In A. caulinodans, BCP is required for nodulation on stems and roots as well as N2 fixation in stem nodules. In the early stage of infection, this bacterium induces the high production of H2O2 by defence reactions in S. rostrate cells (D’Haeze et al. 2003). It is possible that BCP reduces H2O2 and facilitates rhizobial infection in planta. The function of H2O2 in host plants during symbiosis is not only restricted to plant defence against bacteria but is also important for symbiotic processes (Nanda et al. 2010). In S. rostrate, the formation of infection pockets is induced by the A. caulinodans nod factors (D’Haeze et al. 1998) and involves the induction of local cell death associated with a massive production of H2O2 (D’Haeze et al. 2003). Thus, the balance between production and reduction of H2O2 is critical for deeper invasion of S. rostrate tissues. This characteristic explains why the H2O2-associated antioxidant proteins, such as BCP in this work, AphCD (submitted data) and KatG (Zhao et al. 2016) of A. caulinodans are required for the nodulation of S. rostrate. Furthermore, BCP significantly affects the nitrogenase activity of stem nodules (Fig. 4c) rather than that of root nodules (Fig. S1c) in S. rostrate. BCP is more effective at detoxifying ROS in stem nodules, which may have a lower oxygen microenvironment than root nodules (James et al. 1998).

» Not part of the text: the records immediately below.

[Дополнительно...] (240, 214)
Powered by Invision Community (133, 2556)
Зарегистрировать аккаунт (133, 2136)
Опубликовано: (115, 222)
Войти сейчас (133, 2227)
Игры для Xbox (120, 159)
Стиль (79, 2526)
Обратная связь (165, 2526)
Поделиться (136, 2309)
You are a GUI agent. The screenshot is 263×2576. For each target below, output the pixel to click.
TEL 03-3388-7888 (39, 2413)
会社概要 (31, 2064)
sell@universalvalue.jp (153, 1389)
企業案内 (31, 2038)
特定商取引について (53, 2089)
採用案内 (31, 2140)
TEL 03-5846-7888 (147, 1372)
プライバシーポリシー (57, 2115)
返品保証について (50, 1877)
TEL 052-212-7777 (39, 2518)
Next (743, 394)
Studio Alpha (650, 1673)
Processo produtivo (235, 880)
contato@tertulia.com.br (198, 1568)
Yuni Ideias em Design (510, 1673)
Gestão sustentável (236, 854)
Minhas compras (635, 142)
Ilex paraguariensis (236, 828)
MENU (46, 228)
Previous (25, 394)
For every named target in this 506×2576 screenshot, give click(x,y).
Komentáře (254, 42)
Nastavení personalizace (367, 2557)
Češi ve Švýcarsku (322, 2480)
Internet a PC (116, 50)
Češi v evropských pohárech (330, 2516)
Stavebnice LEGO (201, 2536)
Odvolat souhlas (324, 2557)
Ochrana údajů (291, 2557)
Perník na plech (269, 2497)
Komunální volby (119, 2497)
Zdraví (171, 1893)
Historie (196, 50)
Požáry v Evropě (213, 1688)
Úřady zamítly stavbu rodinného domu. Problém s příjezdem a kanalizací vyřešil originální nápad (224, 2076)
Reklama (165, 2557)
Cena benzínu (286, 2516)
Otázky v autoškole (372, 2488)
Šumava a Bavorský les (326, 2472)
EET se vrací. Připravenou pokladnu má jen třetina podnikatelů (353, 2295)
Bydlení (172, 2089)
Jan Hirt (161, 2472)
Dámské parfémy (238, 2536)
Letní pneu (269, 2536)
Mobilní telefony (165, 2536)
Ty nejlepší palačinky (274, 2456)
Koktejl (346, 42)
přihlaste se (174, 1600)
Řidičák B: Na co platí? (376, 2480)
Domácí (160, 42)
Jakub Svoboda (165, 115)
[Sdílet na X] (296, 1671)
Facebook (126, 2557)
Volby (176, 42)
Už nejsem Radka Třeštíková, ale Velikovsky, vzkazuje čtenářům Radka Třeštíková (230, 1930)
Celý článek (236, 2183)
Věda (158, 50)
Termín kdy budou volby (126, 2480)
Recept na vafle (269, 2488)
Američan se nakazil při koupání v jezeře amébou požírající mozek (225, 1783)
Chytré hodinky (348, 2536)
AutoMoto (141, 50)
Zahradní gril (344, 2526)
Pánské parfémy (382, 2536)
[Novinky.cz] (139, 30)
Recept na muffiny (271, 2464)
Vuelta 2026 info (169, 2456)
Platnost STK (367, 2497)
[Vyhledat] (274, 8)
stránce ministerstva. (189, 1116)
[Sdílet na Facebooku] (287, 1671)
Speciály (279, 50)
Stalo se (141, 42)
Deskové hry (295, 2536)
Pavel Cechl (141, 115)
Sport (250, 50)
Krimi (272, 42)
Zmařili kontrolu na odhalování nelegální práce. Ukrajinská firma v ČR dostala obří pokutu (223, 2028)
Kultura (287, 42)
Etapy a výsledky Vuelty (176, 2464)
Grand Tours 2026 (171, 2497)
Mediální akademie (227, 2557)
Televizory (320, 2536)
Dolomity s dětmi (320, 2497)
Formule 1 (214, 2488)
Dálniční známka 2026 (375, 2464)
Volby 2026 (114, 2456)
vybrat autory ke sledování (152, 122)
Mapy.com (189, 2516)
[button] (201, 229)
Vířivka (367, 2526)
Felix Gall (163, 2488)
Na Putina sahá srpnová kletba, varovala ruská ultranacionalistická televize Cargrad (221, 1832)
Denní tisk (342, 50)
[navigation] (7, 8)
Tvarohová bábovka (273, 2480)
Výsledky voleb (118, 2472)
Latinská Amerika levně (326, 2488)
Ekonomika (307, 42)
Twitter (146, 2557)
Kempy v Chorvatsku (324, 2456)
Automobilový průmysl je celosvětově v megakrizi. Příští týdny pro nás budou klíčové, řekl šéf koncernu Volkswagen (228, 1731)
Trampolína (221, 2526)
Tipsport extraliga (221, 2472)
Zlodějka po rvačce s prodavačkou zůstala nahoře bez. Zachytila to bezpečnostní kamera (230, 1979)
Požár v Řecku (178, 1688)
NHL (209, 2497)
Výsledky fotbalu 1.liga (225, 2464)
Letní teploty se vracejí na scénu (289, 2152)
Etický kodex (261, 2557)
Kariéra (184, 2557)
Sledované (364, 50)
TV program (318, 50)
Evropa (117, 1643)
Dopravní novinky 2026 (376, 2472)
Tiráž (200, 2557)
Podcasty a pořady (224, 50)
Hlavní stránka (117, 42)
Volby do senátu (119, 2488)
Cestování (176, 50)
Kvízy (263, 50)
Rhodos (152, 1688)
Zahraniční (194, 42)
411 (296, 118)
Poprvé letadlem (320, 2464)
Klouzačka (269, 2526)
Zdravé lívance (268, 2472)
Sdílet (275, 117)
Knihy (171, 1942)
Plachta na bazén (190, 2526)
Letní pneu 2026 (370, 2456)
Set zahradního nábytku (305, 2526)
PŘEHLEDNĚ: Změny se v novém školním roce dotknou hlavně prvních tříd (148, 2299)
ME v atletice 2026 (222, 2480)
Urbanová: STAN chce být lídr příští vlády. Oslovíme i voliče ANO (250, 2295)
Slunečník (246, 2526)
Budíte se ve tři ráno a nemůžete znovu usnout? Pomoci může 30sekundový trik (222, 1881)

Azorhizobium caulinodans encounters many ROS generated from environmental stresses under free-living conditions and during symbiosis. In this work, we preliminarily documented that BCP plays an important role in A. caulinodans in the defence reaction to oxidative stresses and in nodulation and N2 fixation in S. rostrate. A. caulinodans has different antioxidant pathways to deal with ROS and eventually establishes normative symbiosis with the host plant. Our work shed light on deciphering the molecular bases of BCP to ROS resistance during symbiotic interactions between rhizobia and plants.